• _Work to complete_
Update the material starting at the line containing "Viewport: 362px width, 463px" and ending at the line containing "point(1154,317)": change "checkbox" to "tick box" and leave everything else unchanged. Return only those lines.

━━ Records supplied

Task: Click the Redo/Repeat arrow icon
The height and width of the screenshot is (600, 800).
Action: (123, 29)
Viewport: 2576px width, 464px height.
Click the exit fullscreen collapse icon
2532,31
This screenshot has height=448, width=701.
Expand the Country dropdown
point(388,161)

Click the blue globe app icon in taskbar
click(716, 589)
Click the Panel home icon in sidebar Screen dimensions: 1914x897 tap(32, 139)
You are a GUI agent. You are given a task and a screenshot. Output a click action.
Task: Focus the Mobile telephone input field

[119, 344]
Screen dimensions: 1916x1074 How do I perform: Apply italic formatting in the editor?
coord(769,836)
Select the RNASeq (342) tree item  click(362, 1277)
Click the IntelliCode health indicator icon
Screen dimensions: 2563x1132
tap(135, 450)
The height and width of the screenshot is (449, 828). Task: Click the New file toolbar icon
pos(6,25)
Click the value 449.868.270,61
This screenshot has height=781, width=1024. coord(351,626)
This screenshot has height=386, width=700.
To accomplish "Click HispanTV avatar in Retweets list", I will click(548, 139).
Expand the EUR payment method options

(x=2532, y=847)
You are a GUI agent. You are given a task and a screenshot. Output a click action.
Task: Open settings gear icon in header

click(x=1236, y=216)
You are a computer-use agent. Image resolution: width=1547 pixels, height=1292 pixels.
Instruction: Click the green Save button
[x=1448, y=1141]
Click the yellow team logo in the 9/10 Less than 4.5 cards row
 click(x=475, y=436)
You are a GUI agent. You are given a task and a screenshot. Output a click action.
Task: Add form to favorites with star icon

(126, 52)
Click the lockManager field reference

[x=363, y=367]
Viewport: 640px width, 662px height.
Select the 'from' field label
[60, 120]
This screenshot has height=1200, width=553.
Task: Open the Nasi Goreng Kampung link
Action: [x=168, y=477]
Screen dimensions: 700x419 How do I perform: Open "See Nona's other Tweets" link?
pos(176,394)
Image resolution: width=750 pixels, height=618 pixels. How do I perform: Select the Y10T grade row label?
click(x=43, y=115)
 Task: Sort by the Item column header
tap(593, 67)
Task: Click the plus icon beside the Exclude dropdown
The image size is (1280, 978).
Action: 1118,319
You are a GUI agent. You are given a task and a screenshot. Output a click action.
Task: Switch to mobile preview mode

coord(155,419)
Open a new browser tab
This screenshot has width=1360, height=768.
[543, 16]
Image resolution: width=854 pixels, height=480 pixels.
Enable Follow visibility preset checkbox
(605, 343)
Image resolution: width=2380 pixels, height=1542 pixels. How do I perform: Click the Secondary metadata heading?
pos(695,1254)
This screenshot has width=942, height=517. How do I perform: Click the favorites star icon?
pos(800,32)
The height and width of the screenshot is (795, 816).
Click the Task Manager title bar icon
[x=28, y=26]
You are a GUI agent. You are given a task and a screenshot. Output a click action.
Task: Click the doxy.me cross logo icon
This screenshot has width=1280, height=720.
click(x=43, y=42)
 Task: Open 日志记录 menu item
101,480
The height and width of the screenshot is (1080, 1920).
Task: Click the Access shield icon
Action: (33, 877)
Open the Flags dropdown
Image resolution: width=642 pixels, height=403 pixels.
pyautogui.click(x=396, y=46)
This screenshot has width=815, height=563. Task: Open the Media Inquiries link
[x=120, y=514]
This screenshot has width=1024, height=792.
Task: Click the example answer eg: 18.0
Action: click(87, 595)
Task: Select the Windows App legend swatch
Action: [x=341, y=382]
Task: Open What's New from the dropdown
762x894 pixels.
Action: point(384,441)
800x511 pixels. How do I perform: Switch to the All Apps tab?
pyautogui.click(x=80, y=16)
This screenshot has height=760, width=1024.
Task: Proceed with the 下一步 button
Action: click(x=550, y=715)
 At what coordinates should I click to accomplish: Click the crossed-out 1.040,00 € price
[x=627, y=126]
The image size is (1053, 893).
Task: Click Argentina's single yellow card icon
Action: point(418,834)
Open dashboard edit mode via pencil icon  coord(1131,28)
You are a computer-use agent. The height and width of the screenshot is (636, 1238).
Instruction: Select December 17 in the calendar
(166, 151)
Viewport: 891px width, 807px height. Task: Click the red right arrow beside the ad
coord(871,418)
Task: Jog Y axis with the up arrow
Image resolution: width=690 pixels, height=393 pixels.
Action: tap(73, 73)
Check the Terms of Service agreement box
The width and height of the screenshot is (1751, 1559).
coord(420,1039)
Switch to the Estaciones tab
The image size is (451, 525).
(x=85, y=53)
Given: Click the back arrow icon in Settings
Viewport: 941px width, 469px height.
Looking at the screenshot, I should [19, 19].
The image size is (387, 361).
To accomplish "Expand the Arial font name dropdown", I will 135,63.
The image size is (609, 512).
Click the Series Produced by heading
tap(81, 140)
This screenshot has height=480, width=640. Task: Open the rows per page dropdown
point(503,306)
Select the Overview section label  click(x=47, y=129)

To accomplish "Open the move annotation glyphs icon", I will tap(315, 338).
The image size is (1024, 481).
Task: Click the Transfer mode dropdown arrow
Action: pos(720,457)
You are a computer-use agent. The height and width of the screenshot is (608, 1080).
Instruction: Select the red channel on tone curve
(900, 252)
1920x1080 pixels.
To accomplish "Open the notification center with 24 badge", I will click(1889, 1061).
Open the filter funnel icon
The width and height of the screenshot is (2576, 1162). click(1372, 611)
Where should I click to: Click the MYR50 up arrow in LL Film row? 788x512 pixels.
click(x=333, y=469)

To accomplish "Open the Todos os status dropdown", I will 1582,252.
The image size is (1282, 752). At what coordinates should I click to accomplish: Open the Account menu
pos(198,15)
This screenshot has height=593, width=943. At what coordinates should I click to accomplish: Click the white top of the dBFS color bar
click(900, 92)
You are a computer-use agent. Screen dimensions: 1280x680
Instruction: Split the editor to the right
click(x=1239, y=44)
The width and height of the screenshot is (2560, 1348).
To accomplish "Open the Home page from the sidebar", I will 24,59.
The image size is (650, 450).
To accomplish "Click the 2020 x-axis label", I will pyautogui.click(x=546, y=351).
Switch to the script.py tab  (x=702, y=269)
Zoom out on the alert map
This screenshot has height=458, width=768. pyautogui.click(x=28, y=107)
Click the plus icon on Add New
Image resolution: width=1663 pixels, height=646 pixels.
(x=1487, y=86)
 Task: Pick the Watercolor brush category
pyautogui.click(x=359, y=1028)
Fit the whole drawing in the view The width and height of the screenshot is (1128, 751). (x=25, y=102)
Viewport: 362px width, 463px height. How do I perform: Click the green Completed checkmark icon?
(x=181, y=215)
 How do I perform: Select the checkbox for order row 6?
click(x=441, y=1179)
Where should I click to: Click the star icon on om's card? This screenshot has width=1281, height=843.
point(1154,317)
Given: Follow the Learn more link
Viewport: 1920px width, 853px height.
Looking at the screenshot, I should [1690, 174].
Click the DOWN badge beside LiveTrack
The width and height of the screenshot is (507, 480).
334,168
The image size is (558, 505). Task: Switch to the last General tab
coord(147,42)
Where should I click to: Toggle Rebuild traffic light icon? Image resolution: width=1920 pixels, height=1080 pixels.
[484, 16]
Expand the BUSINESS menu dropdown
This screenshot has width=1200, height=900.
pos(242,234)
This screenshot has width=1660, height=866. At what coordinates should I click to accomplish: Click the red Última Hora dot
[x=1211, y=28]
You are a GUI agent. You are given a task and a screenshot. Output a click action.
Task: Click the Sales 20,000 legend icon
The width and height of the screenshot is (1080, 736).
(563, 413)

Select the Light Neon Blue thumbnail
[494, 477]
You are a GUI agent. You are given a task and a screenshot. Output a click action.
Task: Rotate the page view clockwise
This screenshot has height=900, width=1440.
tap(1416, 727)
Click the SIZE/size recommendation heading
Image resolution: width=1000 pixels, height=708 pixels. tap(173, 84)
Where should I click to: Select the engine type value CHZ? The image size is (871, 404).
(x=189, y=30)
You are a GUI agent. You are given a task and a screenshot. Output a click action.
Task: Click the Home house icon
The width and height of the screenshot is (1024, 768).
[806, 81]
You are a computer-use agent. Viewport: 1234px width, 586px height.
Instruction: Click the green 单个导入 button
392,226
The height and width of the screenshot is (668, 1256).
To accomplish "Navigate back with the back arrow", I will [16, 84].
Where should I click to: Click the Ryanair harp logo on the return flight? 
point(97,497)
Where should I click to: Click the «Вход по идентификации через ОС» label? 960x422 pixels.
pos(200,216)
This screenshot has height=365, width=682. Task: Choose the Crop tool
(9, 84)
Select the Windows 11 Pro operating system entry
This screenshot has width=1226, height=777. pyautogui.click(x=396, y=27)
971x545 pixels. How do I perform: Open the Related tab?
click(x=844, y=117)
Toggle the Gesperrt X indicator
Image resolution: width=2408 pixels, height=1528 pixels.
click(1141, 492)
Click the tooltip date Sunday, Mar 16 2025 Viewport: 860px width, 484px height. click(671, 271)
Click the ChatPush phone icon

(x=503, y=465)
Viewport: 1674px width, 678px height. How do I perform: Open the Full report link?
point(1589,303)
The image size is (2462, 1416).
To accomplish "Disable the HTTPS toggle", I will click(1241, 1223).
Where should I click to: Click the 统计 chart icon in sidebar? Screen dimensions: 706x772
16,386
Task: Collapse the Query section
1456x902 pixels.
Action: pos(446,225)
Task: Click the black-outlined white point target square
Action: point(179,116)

━━━━

• _Exercise result_
Viewport: 362px width, 463px height. How do I perform: Click the green Completed checkmark icon?
(x=181, y=215)
 How do I perform: Select the tick box for order row 6?
click(x=441, y=1179)
Where should I click to: Click the star icon on om's card? This screenshot has width=1281, height=843.
point(1154,317)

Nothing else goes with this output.